What this task involves: Copy every record below exactly as it stands.

Data for this task:
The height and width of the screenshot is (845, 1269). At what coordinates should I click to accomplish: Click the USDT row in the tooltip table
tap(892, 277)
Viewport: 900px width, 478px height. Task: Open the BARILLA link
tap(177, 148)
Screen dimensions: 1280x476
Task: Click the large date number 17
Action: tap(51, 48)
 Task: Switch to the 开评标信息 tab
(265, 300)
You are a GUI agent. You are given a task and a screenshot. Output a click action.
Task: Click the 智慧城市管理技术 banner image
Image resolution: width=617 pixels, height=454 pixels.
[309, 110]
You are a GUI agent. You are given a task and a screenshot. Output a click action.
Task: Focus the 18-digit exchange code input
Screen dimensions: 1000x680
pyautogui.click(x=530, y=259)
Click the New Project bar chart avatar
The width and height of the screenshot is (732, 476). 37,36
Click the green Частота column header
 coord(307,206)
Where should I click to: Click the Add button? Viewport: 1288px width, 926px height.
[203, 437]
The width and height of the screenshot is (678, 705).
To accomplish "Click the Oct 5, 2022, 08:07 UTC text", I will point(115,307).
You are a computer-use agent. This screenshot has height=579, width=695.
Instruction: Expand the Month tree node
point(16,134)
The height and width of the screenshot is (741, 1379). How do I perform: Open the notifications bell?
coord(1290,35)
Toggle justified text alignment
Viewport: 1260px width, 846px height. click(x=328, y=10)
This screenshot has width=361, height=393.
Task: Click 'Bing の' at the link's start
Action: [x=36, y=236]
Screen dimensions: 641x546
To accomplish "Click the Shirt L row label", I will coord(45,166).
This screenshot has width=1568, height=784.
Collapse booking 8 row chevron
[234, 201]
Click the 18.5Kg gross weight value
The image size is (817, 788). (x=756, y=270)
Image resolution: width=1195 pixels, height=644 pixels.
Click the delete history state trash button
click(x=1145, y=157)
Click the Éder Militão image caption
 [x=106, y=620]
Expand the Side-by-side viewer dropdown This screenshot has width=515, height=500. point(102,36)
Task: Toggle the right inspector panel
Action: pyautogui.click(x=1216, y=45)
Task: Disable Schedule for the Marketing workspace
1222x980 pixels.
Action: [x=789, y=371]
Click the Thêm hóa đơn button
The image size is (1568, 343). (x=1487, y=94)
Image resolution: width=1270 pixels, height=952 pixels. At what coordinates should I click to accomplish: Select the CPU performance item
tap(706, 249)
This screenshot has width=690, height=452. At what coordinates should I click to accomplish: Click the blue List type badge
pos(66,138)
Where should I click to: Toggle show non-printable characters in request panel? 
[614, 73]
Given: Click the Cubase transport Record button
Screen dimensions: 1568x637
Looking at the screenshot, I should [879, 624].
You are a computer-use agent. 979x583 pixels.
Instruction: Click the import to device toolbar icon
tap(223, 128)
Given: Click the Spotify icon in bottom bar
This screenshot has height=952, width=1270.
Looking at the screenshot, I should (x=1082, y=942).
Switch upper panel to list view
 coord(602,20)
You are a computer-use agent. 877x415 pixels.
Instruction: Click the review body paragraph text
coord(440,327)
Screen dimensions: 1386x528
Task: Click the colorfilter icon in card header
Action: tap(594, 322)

Result of the exercise:
The height and width of the screenshot is (845, 1269). At what coordinates should I click to accomplish: Click the USDT row in the tooltip table
tap(892, 277)
Viewport: 900px width, 478px height. Task: Open the BARILLA link
tap(177, 148)
Screen dimensions: 1280x476
Task: Click the large date number 17
Action: tap(51, 48)
 Task: Switch to the 开评标信息 tab
(265, 300)
You are a GUI agent. You are given a task and a screenshot. Output a click action.
Task: Click the 智慧城市管理技术 banner image
Image resolution: width=617 pixels, height=454 pixels.
[309, 110]
You are a GUI agent. You are given a task and a screenshot. Output a click action.
Task: Focus the 18-digit exchange code input
Screen dimensions: 1000x680
pyautogui.click(x=530, y=259)
Click the New Project bar chart avatar
The width and height of the screenshot is (732, 476). 37,36
Click the green Частота column header
 coord(307,206)
Where should I click to: Click the Add button? Viewport: 1288px width, 926px height.
[203, 437]
The width and height of the screenshot is (678, 705).
To accomplish "Click the Oct 5, 2022, 08:07 UTC text", I will point(115,307).
You are a computer-use agent. This screenshot has height=579, width=695.
Instruction: Expand the Month tree node
point(16,134)
The height and width of the screenshot is (741, 1379). How do I perform: Open the notifications bell?
coord(1290,35)
Toggle justified text alignment
Viewport: 1260px width, 846px height. click(x=328, y=10)
This screenshot has width=361, height=393.
Task: Click 'Bing の' at the link's start
Action: [x=36, y=236]
Screen dimensions: 641x546
To accomplish "Click the Shirt L row label", I will coord(45,166).
This screenshot has width=1568, height=784.
Collapse booking 8 row chevron
[234, 201]
Click the 18.5Kg gross weight value
The image size is (817, 788). (x=756, y=270)
Image resolution: width=1195 pixels, height=644 pixels.
Click the delete history state trash button
click(x=1145, y=157)
Click the Éder Militão image caption
 [x=106, y=620]
Expand the Side-by-side viewer dropdown This screenshot has width=515, height=500. point(102,36)
Task: Toggle the right inspector panel
Action: pyautogui.click(x=1216, y=45)
Task: Disable Schedule for the Marketing workspace
1222x980 pixels.
Action: [x=789, y=371]
Click the Thêm hóa đơn button
The image size is (1568, 343). (x=1487, y=94)
Image resolution: width=1270 pixels, height=952 pixels. At what coordinates should I click to accomplish: Select the CPU performance item
tap(706, 249)
This screenshot has width=690, height=452. At what coordinates should I click to accomplish: Click the blue List type badge
pos(66,138)
Where should I click to: Toggle show non-printable characters in request panel? 
[614, 73]
Given: Click the Cubase transport Record button
Screen dimensions: 1568x637
Looking at the screenshot, I should [879, 624].
You are a computer-use agent. 979x583 pixels.
Instruction: Click the import to device toolbar icon
tap(223, 128)
Given: Click the Spotify icon in bottom bar
This screenshot has height=952, width=1270.
Looking at the screenshot, I should (x=1082, y=942).
Switch upper panel to list view
 coord(602,20)
You are a computer-use agent. 877x415 pixels.
Instruction: Click the review body paragraph text
coord(440,327)
Screen dimensions: 1386x528
Task: Click the colorfilter icon in card header
Action: tap(594, 322)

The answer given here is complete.